GncBusiness v. GNCSession

Derek Atkins warlord@MIT.EDU
21 Nov 2001 11:36:29 -0500


linas@linas.org (Linas Vepstas) writes:

> > Right now, all the engine is stored as one big glop of code.  I'd
> > like to modularize it a bit more, 
> 
> My first reaction is that I don't understand why you feel you need 
> to do this.  But see below.

Basically I'd like to be able to extend the engine, not just
in terms of new algorithms, but new (saved) data types.  As
new data types are created, I'd like to be able to "graft" them
onto the engine.  This lets third parties insert new data types
into Gnucash without replacing the engine library.

Having a standard way to hook new object types into the engine and
backend would allow third parties to extend the Gnucash engine.
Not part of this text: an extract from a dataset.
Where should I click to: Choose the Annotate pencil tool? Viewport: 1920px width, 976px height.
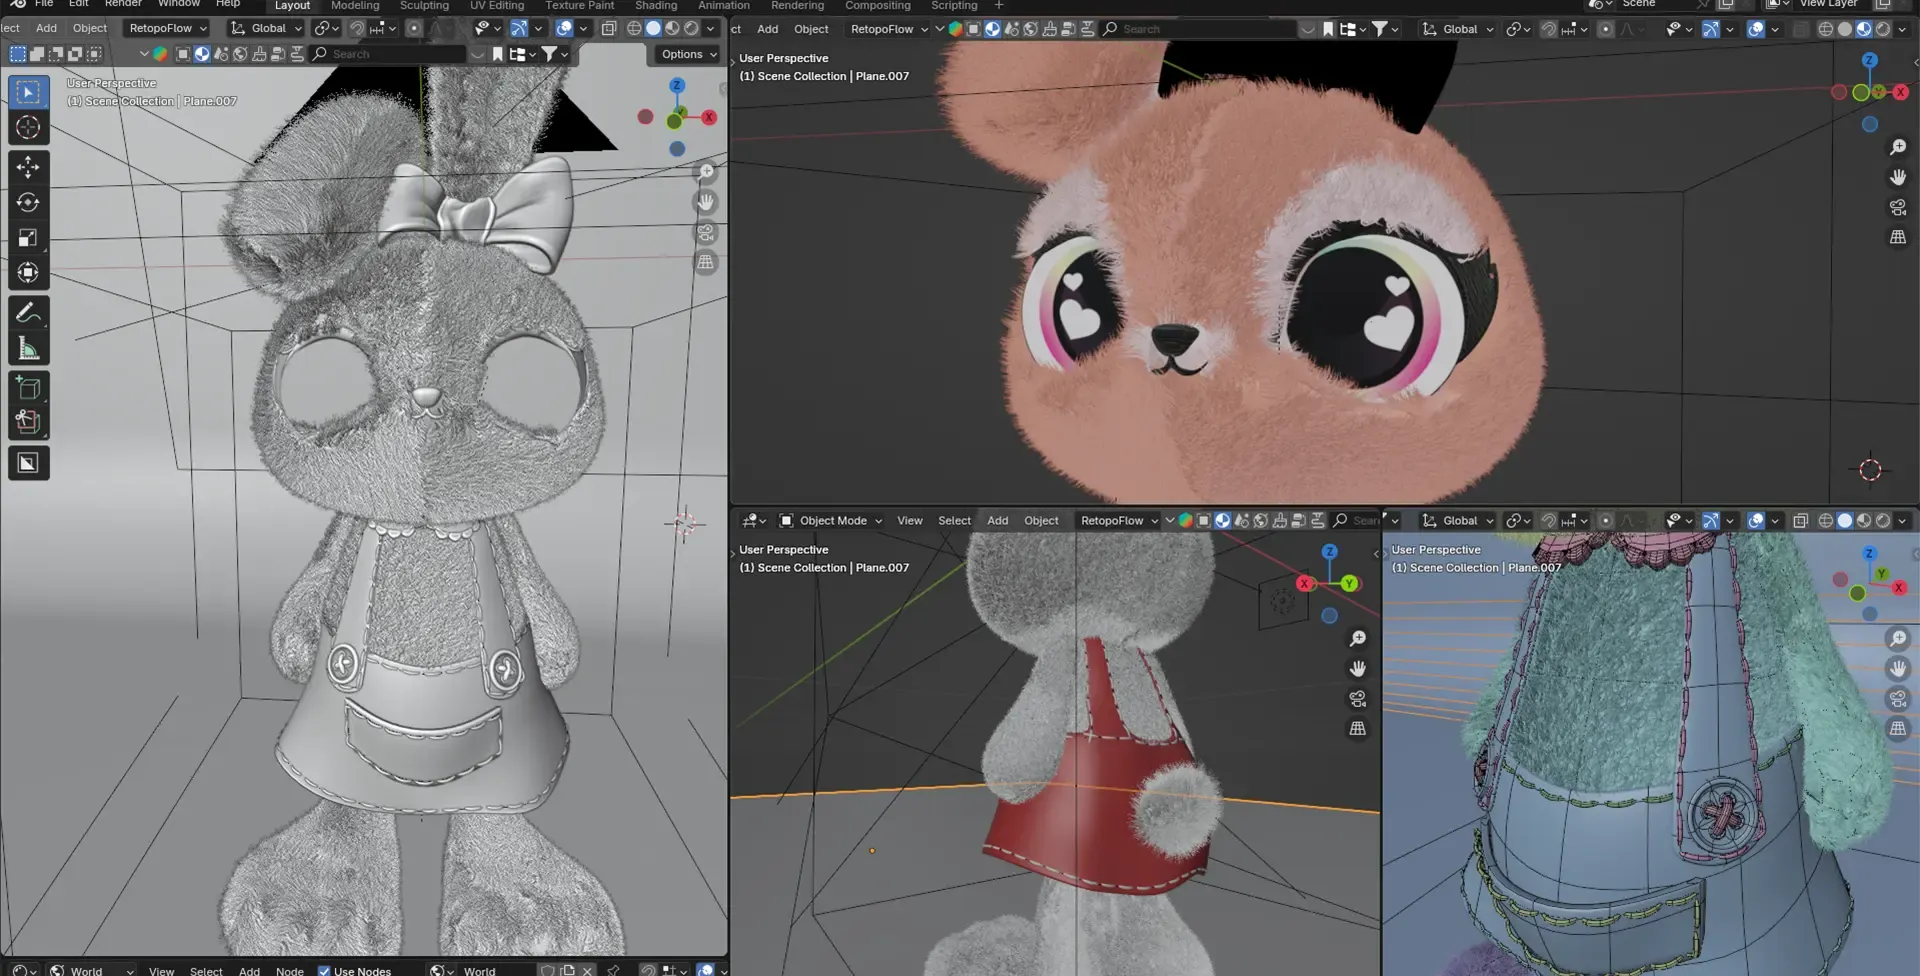pyautogui.click(x=28, y=313)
> > in order to add more core objects
> > to the engine in a dynamic manner.  By "core object" I mean a basic
> > accounting object, like an Account, a Customer, an Invoice...
> 
> Thats too vague for me. I cannot grasp the generalization you are 
> proposing by reading this sentance.

Currently the engine does not support Invoices.  Right now, what
do I have to do to get the engine to support Invoices?  (This is
a rhetorical question).  Now answer that same questions for:
	Customers
	Vendors
	Jobs
	Employees
	Orders
	Inventory Management
	...

Instead of requiring changes to the engine for each of these new
first-class objects, it would be better to have an extension mechanism
so that these objects can be provided by a gnc-module.  Moreover, the
engine SHOULD NOT NEED TO BE CHANGED to support load/save operations
of these new objects.  In other words, I'd like to see the load/save
operations be part of the gnc-module that provides these objects.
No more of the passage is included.